■ Exercise ■
Can you continue the biography of Brij Mohan Kaul from where it stops?

■ Passage ■

- Nickname: Bijji
- Born: Brij Mohan Kaul 1 May 1912 Lahore, Punjab, India
- Died: 18 April 1972
- Allegiance: British India India
- Branch: Indian Army
- Service years: 1933–1962
- Rank: Lieutenant General
- Service number: AI-162
- Unit: Rajputana Rifles Royal Indian Army Service Corps
- Commands: IV Corps, NEFA
- Awards: Param Vishisht Seva Medal
- Relations: Jawaharlal Nehru
- Other work: The Untold Story, Confrontation with Pakistan

= Brij Mohan Kaul =

Indian Army general (1912–1972)

Brij Mohan Kaul (1912–1972) was a Lieutenant General in the Indian Army. He served as the Chief of General Staff during 1961–1962 and was regarded as a key architect of Indian military response to the Chinese challenge.
In October 1962, he was given the command of a newly raised IV Corps to counter the impending Chinese invasion of NEFA (modern day Arunachal Pradesh), but it got routed by the Chinese.

He was awarded the Param Vishisht Seva Medal in 1960.

He resigned in the aftermath of the war,

==Personal life==
He was born on 1 May 1912, in a Kashmiri Pandit family to Gaura and Jagmohan Kaul in Lahore, Punjab, British India. His birth date coincided with Buddha Jayanti. He had a sister (Dulari), and a half-brother (Shyam) and a half-sister (Nanni). He married Dhanraj Kishori; they had two daughters Anuradha and Chitralekha.

==Career==
A King's Commissioned Indian Officer, Kaul attended the Royal Military College, Sandhurst and was commissioned a Second Lieutenant on the Unattached List for the Indian Army on 31 August 1933. He then spent the next year attached to a British Army regiment in India, the 1st battalion East Surrey Regiment, starting 5 November 1933. After his years attachment accepted for the Indian Army and he was posted to the 5th Battalion, 6th Rajputana Rifles on 10 November 1934 with his date of commission as a Second Lieutenant antedated to 2 February 1933. He was promoted to Lieutenant 2 May 1935 but by mid-1936 he was attached away from the battalion to the Royal Indian Army Service Corps, a posting that led to a permanent transfer on 18 February 1937.

At the outbreak of World War Two he was serving with the 26th Mechanical Transport Company. He was promoted Captain on 2 February 1941, acting Major on 7 November 1942 and local Lieutenant-Colonel on 14 December 1942, War Substantive Major & temporary Lieutenant Colonel on 19 February 1944 and Major on 1 July 1946.

■ Recorded information ■
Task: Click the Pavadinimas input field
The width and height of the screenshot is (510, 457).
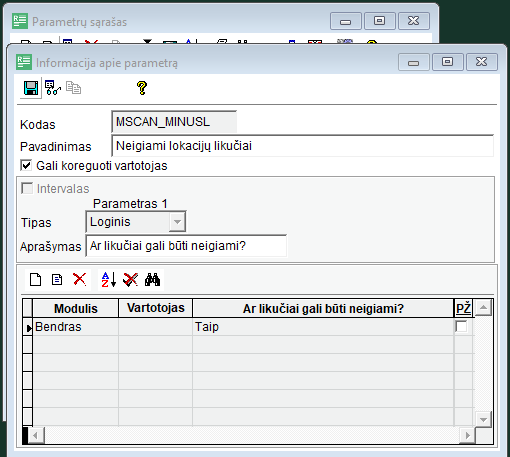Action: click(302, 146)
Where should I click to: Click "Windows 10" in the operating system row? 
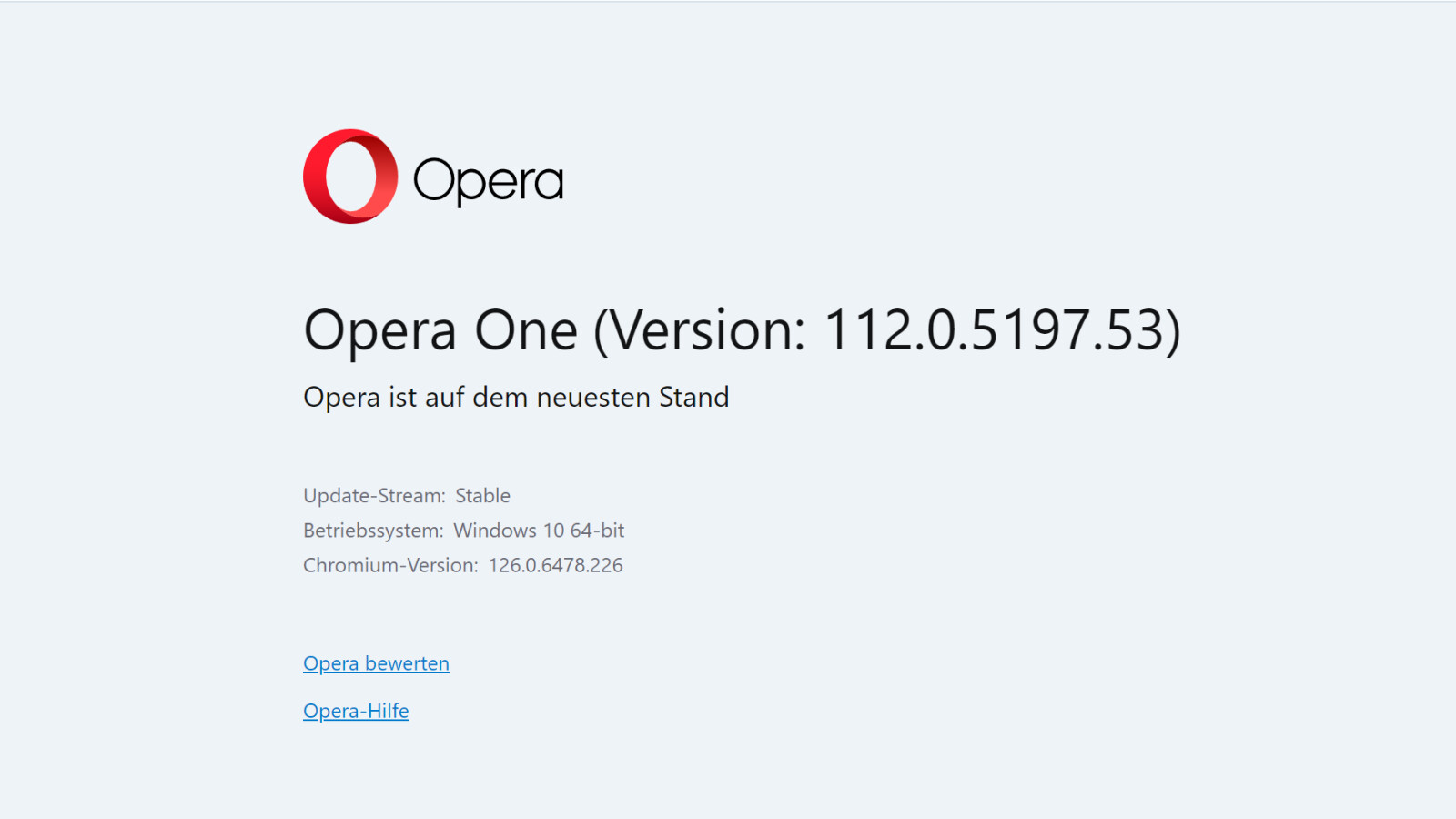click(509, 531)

--

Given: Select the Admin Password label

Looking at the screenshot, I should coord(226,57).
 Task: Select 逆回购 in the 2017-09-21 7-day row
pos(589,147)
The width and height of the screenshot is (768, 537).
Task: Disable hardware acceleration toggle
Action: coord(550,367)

■ Solved exercise ■
In October–December 1946, he was the secretary to "Armed forces Nationalisation Committee" constituted by the Viceroy. Coincidentally, it was led by N Gopalawami Ayyangar, later defense minister, with members including future Chief of Army Staff General Thimayya, future Pakistan Army chief Muhammad Musa and future Indian MP H.N. Kunzru.

In May 1947, Kaul was promoted local colonel and appointed as India's defence attache in Washington. He returned to India in the aftermath of Indian Pakistan hostilities over Kashmir, and was promoted to acting brigadier in 1950 and to the substantive rank of colonel on 2 February 1951. On 15 January 1956, by now a brigadier, he was appointed an area commander in the acting rank of major-general.

In 1962, he was appointed as the commander of IV Corps in the north eastern region of India.

===Operation Leghorn===
In 1962, Lt General B.M. Kaul was appointed as the General officer Commanding (GOC) to head the newly appointed IV Corps at Tezpur, however no new troops were sent to the corps with only the new headquarter staff being deployed there. The entire NEFA (North East Frontier Agency), now Arunachal Pradesh was made Kaul's domain.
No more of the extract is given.